Joaquín del Paso y su nueva obra «El jardín que soñamos»
El cineasta Joaquín del Paso, conocido por su enfoque intuitivo y visceral, ha presentado su tercer largometraje titulado El jardín que soñamos, el cual será exhibido en la sección Panorama del Festival de Cine de Berlín. La película, que fusiona una narrativa emocional con una crítica política, narra la historia de una familia haitiana migrante que se establece en México, enfrentando la ilegalidad de la tala de árboles en su búsqueda por un nuevo hogar.

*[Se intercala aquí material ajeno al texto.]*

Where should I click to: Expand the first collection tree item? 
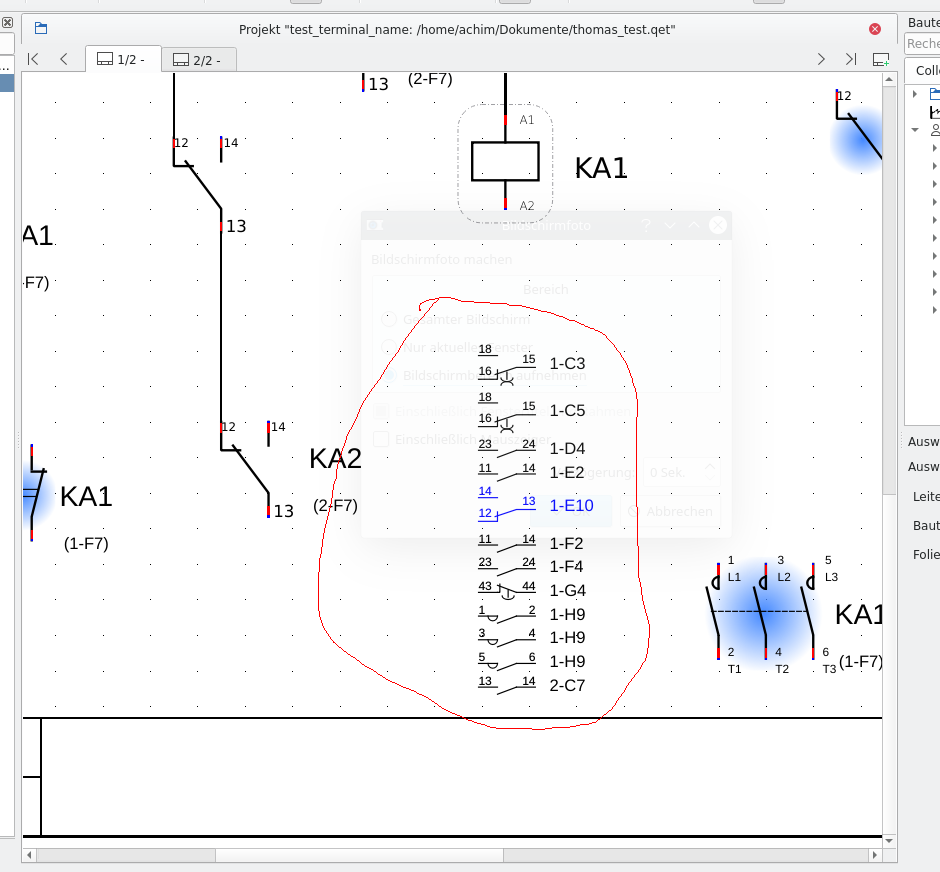[x=915, y=93]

Inspiración durante la pandemia
Del Paso, originario de Ciudad de México y de 40 años, comenzó a desarrollar el guion en 2021, en medio de la pandemia de COVID-19. Durante este periodo, observó el incremento de migrantes en la capital mexicana, provenientes en su mayoría de Haití, un país sumido en una crisis política y de seguridad que ha provocado más de un millón de desplazados. Este fenómeno social profundamente impactó al director, quien expresó su asombro ante el atrevimiento de los migrantes por dejar atrás su vida en busca de un futuro mejor.
Conexiones entre la historia y el medio ambiente
La idea de la película surge al observar el sector ambiental, especialmente tras la declaración de la mariposa Monarca como especie en peligro de extinción en México y el aumento de denuncias sobre la tala ilegal. Del Paso encontró un nexo entre estos tres tópicos—migración, medio ambiente y crisis sociopolítica—y esta interconexión se tradujo en la narrativa cinematográfica.
Producción en entornos naturales
Producida por Del Paso en colaboración con Fernanda de la Peza e Itzel Sierra, El jardín que soñamos fue rodada en los bosques de Michoacán y Estado de México, donde se encuentran los santuarios de la mariposa Monarca. La película no solo retrata la belleza del bosque, sino que convierte a esta mariposa en un personaje simbólico que acompaña a los protagonistas en su travesía.
La historia sigue a Esther, interpretada por la cantante y actriz Nehemie Bastien, quien junto a sus hijas, busca un futuro mejor y entabla una relación con Junior, un personaje interpretado por Faustin Pierre. Juntos, se ven obligados a trabajar con taladores en el bosque, un giro que cambia sus vidas de manera irreversible.
Un proceso de investigación y confianza
Del Paso dedicó un año a encontrar locaciones y construir un entorno de confianza con las comunidades que dependen del aprovechamiento forestal. Su objetivo era crear una película que denunciara las problemáticas activas, especialmente la presencia de grupos criminales que realizan tala ilegal.
El director destacó que resultó impactante observar la facilidad con que los grupos criminales se organizan para explotar el recurso forestal, así como el acto destructivo que enfrentan los bosques a causa del tráfico de madera. Este recurso, aunque gratuito en teoría, posee un enorme valor en el mercado negro, incluso como medio de intercambio para otras actividades ilegales, como la compra de fentanilo.
Reflejo de la comunidad haitiana
El acercamiento a la comunidad haitiana en Ciudad de México fue otro aspecto esencial para la creación de la película. Faustin Pierre, quien da vida a Junior, comentó sobre los cambios en el flujo migratorio de haitianos, que, debido a las nuevas políticas migratorias de Estados Unidos, han comenzado a ver a México no solo como un país de paso, sino como un destino definitivo.
Pierre relató que muchos de sus compatriotas todavía esperan que cambien las circunstancias en Estados Unidos para continuar su camino. Mientras tanto, algunos han decidido regresar a México o incluso buscar oportunidades en otros países de América del Sur.
Un cine con carga social y emocional
La cinematografía de Del Paso se caracteriza por una fuerte carga social, así como en sus proyectos anteriores como Maquinaria panamericana y El hoyo en la cerca. Aunque califica El jardín que soñamos como una obra más emocional, no deja de lado la crítica social inherente a su narrativa. Del Paso afirmó que su evolución como cineasta se refleja en la capacidad de fusionar un enfoque humanista con la crítica política, una característica que pretende mantener en su futuro trabajo.